LAMENDOLA, Abbiamo bisogno di fiabe o di verità?

Articolo del prof. Francesco Lamendola, dell’agosto 2019. Queste le prime considerazioni:

Nel suo ultimo libro, Marcello Veneziani sostiene, come recita il titolo, che l’umanità odierna ha nostalgia degli dèi. La sua tesi è che, nel corso dei secoli, le divinità si sono fatte idee, principi fondamentali per la vita e per la morte, amore per ciò che è superiore, permanente e degno di venerazione; e che una società schiacciata sul presente, come l’attuale, sembra averli spazzati via. Le divinità che sono state cacciate sono, per Veneziani, dieci, o lui ne elenca dieci: la Civiltà, la Patria, la Famiglia, la Comunità, la Tradizione, il Mito, il Destino, l’Anima, Dio e il Ritorno. In realtà, cacciati dalla porta, essi rientrano dalla finestra, proprio perché gli uomini ne hanno bisogno, non possono vivere senza; ma rientrano in forme impoverite, degradate, banalizzate: diventano i miti del consumismo, della popstar, dell’automobile, del vestito firmato.

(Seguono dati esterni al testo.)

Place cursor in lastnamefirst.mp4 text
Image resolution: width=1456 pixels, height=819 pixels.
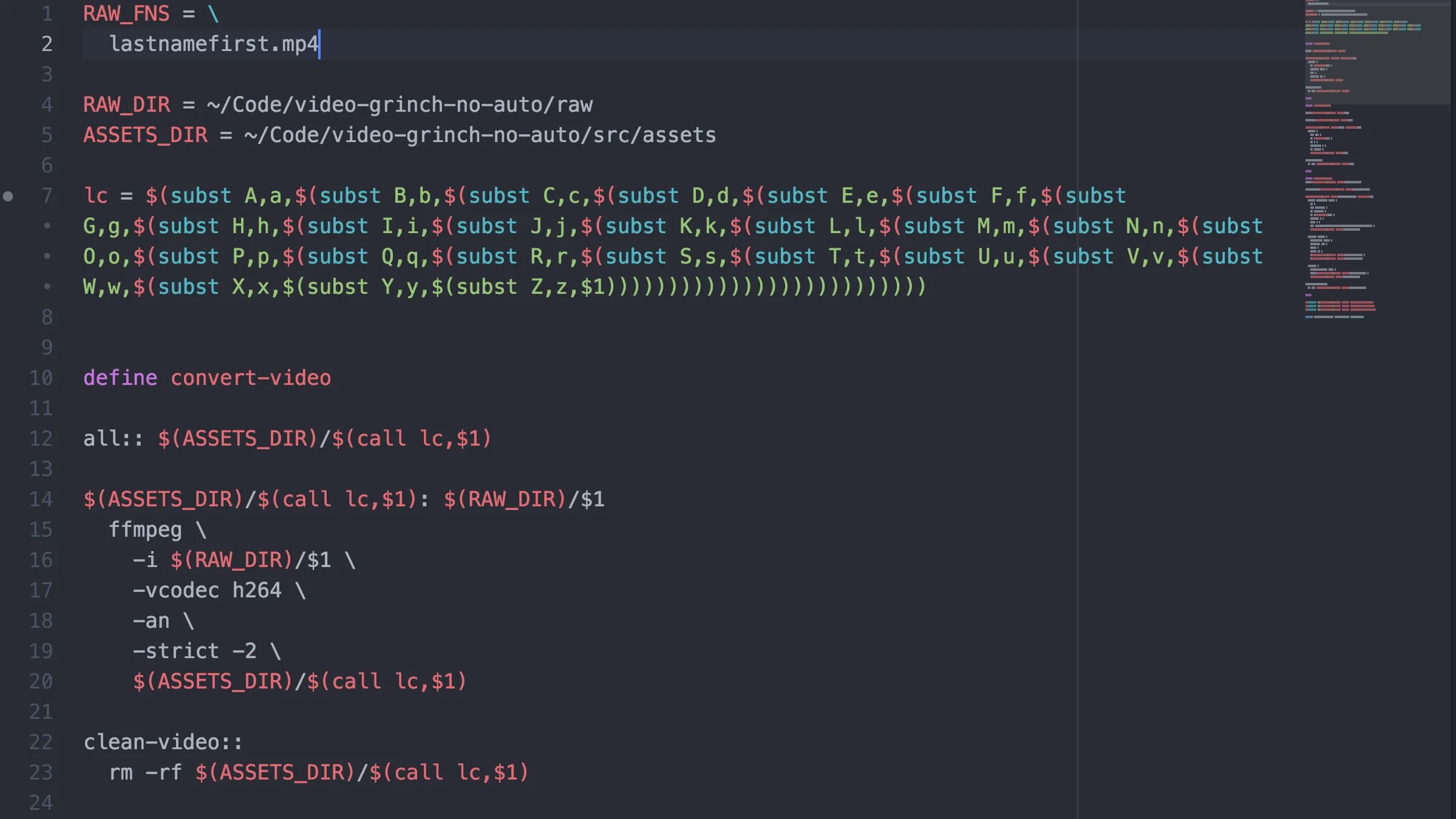coord(213,44)
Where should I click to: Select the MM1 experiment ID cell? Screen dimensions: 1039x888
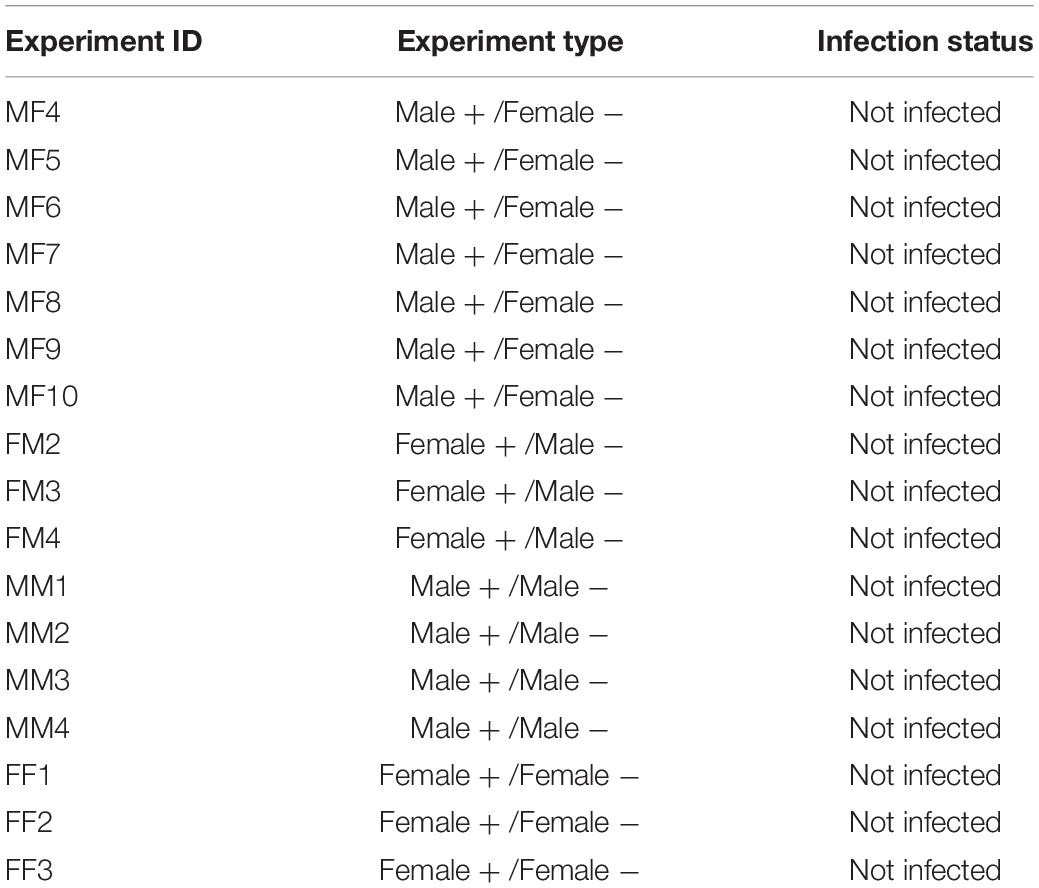(x=36, y=586)
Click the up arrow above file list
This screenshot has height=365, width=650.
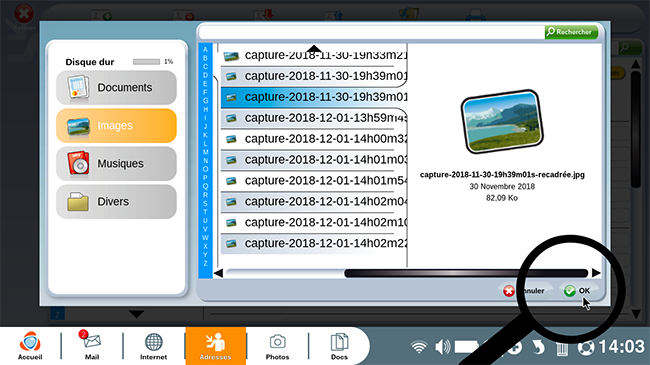pos(314,49)
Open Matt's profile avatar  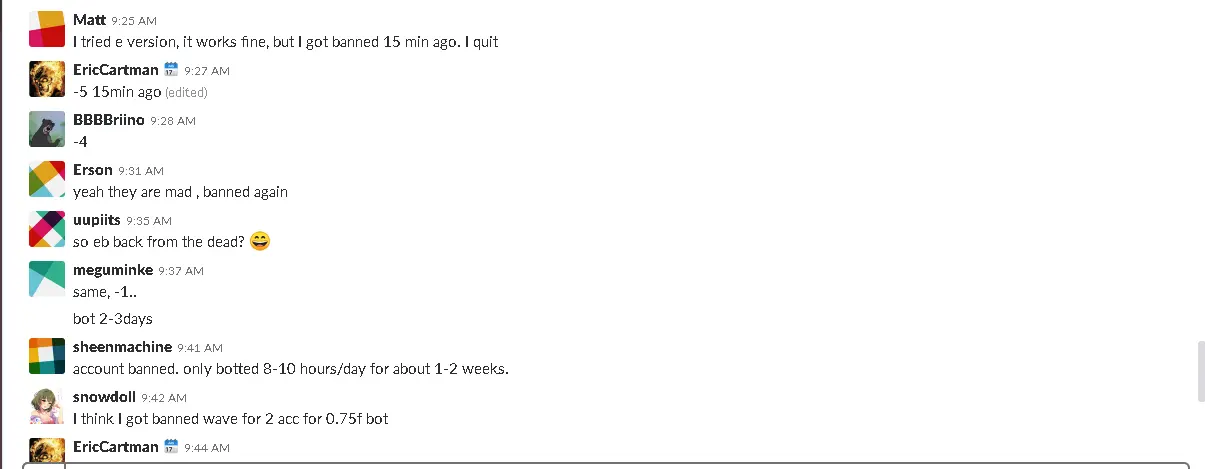(47, 29)
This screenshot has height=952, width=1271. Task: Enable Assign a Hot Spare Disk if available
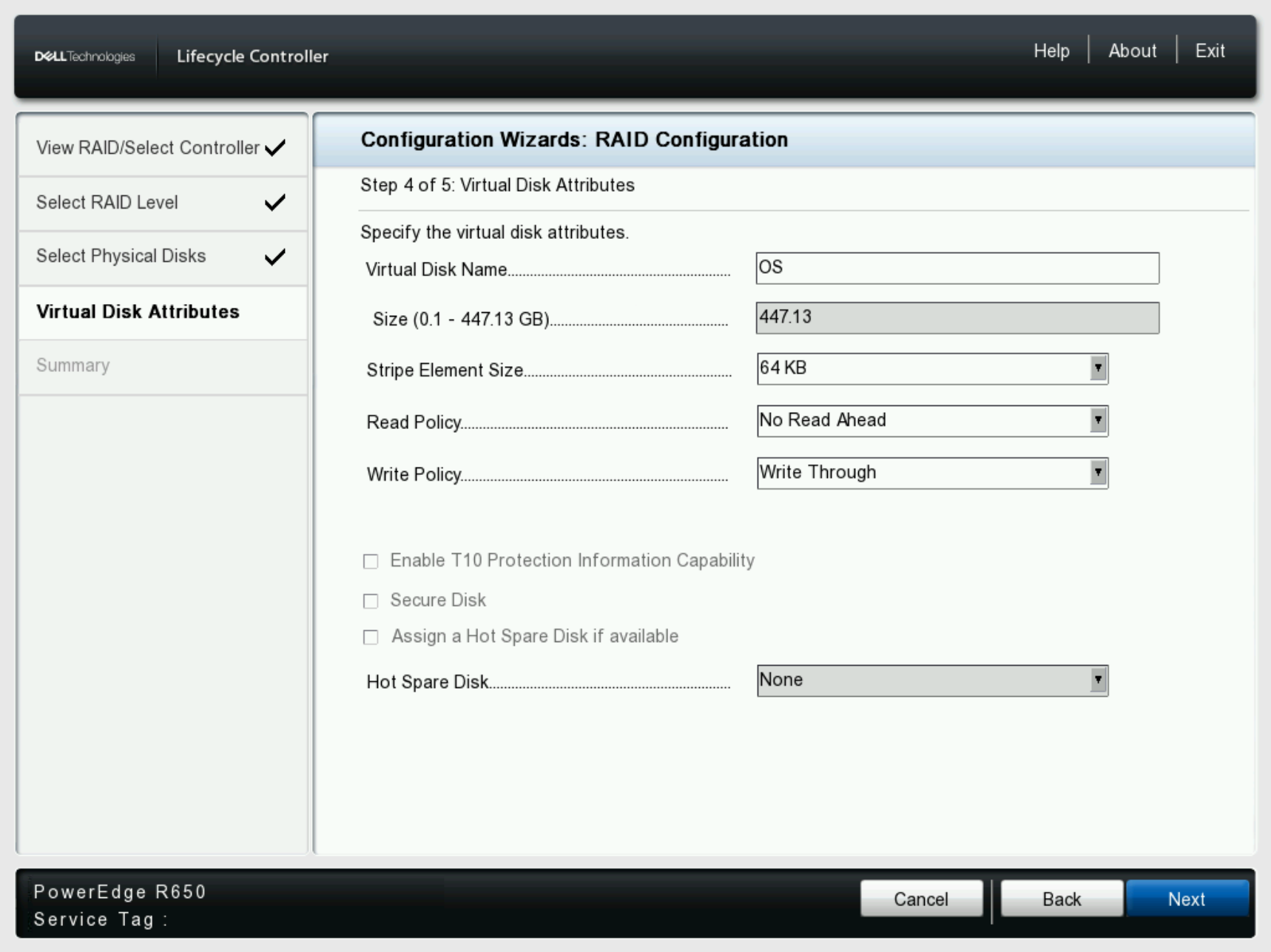(x=372, y=637)
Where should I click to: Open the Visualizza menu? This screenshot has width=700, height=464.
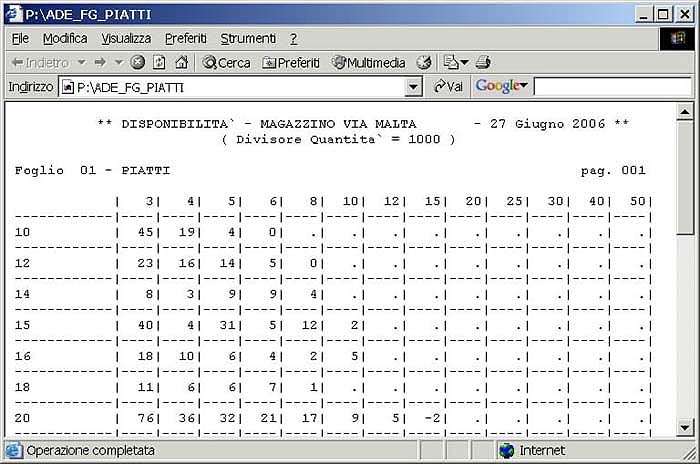[126, 38]
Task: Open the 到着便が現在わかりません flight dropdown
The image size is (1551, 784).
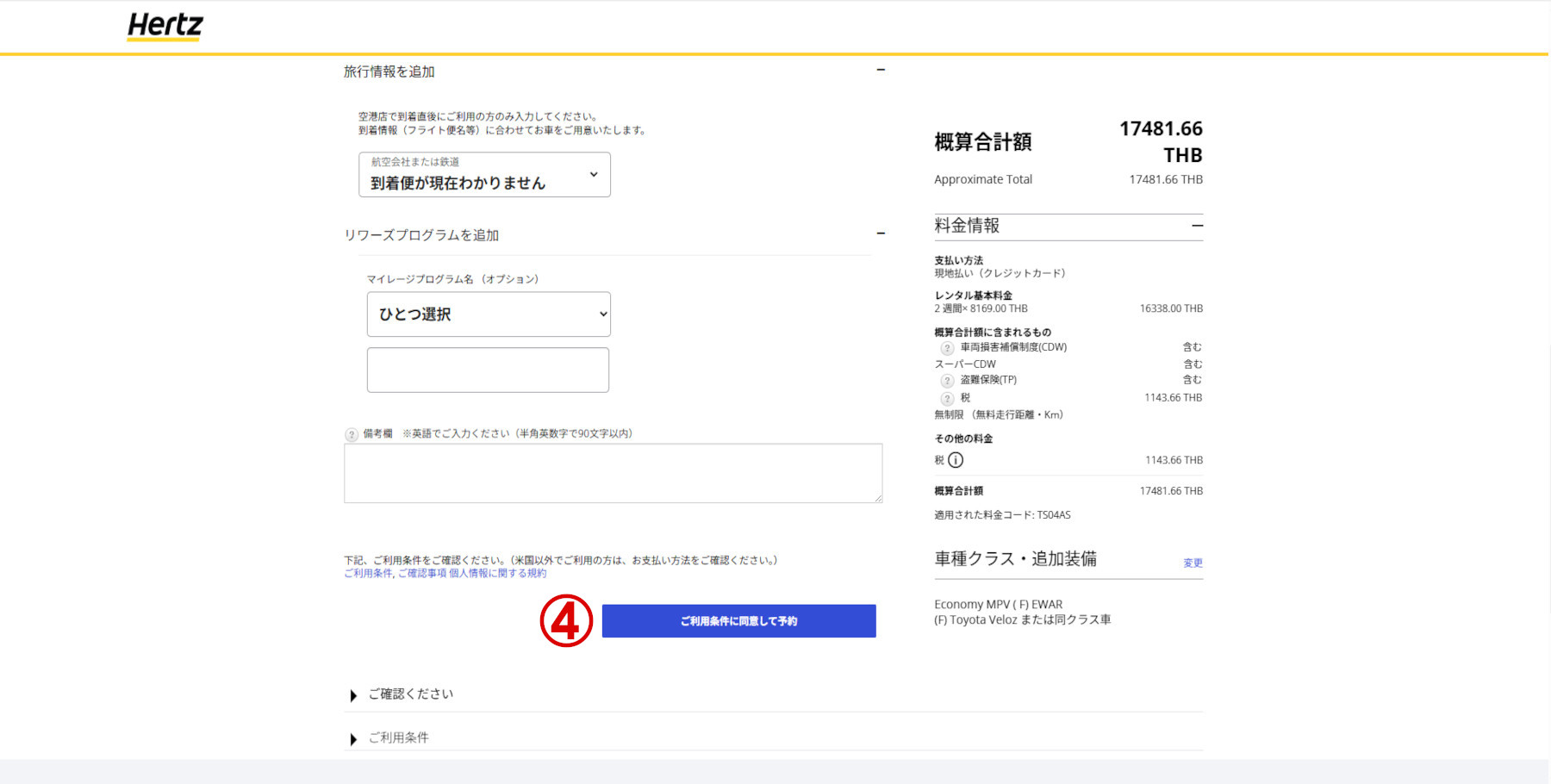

Questa tesi ha una certa apparenza di verosimiglianza, ma, considerata più da vicino, non regge. Prima di tutto, si basa su una confusione concettuale fra dèi e miti; poi, su una ulteriore confusione fra il mito come creazione umana, e cioè come fiaba, e il mito come conoscenza di una verità assoluta, che è il significato forte della parola, quello adoperato, ad esempio, da Platone. Se il mito, infatti, altro non fosse che l’espressione di un bisogno umano, non si vede perché il mito di Atlantide dovrebbe valere più del mito della motocicletta: ogni epoca ha i suoi miti, e ogni società li esprime alla sua maniera. In tal caso, non esisterebbe alcuna differenza, né alcuna gerarchia: i miti sarebbero tutti “sacri”, ma nel senso debole della parola, cioè degni di venerazione in base a dei presupposti meramente umani. Venerare gli dèi o venerare un oggetto prodotto dalla tecnologia, che differenza ci sarebbe?

Gli dèi non sono miti, parlano all’uomo per mezzo dei miti; e i miti non sono proiezioni del fantasticare umano, e sia pure di un nobile fantasticare […].